Recently, Loboda et al. showed that EMT represents a dominant gene expression signal in human CRC [32]. The mesenchymal and epithelial subtypes identified by Loboda and colleagues largely agree with the dominant iNMF Type 1 and 2. Oh et al. identified two subtypes that exhibit differences in survival and response to chemotherapy [33]. As shown in Figure 5, the two published signatures clearly detect different tumor samples and features of CRC. The iNMF subtyping reveals the extremes of these groups, high expression of both signatures, is associated with Subtype 1.1, whilst low expression of both signatures correlates with Subtype 2.2. In addition, the iNMF subtying combines the features of the two signatures to further discriminate CRC subtypes, e.g. Subtype 2.1 is epithelial with either low or high expression of the Oh type B signature. Recently, Perez-Villamil et al. identified four subtypes in CRC including a stromal, poor survival subtype. As shown in Additional file 1: Figure S3, genes in this stromal signature are mainly expressed in Type 1 samples indicating that the stromal signature cannot distinguish between the detailed subtypes identified by iNMF.

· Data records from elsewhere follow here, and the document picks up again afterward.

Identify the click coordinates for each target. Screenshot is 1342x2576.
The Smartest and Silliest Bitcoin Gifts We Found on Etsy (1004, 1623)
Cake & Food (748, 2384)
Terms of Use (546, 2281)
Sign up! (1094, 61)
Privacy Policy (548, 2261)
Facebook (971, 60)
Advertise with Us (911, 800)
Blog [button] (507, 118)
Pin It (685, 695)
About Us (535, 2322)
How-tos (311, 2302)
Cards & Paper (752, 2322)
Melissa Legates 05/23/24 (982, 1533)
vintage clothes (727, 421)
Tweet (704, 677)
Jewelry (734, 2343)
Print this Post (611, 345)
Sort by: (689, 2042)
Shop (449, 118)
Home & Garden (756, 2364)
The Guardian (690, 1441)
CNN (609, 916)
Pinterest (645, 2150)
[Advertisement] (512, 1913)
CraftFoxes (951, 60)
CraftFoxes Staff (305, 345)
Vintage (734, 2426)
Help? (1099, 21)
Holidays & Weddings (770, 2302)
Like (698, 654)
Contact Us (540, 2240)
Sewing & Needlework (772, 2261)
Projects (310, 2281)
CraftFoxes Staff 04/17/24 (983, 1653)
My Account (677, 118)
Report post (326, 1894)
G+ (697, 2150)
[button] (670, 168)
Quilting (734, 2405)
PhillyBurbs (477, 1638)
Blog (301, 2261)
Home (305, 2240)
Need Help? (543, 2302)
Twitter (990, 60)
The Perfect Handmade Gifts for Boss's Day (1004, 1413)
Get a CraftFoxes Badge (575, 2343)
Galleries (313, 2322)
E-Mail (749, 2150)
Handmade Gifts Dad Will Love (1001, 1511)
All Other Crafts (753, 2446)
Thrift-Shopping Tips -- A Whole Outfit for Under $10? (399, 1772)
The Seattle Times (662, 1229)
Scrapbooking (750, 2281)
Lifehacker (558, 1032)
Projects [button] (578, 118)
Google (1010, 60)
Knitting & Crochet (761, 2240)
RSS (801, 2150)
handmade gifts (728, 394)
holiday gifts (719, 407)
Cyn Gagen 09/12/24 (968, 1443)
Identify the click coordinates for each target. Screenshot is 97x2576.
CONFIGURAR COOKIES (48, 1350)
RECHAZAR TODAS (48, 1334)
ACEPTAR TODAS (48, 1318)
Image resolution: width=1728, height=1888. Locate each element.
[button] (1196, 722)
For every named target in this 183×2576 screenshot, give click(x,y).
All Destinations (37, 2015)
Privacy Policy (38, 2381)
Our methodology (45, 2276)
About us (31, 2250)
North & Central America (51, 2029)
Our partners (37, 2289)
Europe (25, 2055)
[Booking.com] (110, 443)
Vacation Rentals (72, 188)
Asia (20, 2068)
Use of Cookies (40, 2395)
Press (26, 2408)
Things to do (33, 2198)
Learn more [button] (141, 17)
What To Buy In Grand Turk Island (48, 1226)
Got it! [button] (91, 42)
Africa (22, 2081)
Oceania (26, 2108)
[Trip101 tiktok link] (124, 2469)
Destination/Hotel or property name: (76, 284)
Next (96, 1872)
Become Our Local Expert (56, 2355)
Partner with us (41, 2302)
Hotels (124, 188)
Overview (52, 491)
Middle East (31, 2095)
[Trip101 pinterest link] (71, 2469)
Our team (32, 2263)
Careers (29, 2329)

CRC cell line panels represent all five subtypes

In order to assess how well the identified CRC subtypes are represented in available cell line panels, we investigated four different datasets. First, we applied the subtype signatures obtained by iNMF using hierarchical clustering to a diverse, combined panel containing 67 CRC cell lines (AZCL, GSK, GSE8332). In general, the expression of signature genes in cell lines was less pronounced, but nevertheless, all subtypes were identified (Figure 6 and Additional file 1: Table S13). Furthermore, the alignment of cell lines to subtypes was consistent across datasets, SW480 being the only cell line showing inconsistent alignment. In general, we observed that the expression of genes pointing at activation of specific pathways in the SPEED analyses is less consistent in cell lines than in tumor samples. The genes indicating activation of Jak-Stat signaling in tumors in Subtypes 1.2 and 2.1, for instance, are not consistently expressed in the cell lines assigned to these subtypes. However, the average expression of all genes in the SPEED Jak-Stat signature is significantly higher in 1.2 cell lines than in 1.1 and 1.3 cell lines (Wilcoxon rank sum p-values < 0.002) indicating that the pathway activation may be conserved between primary tumors and cell lines in the same subtype. Furthermore, expression of EMT markers in cell lines shows a similar pattern as in tumor samples (Additional file 1: Figure S4).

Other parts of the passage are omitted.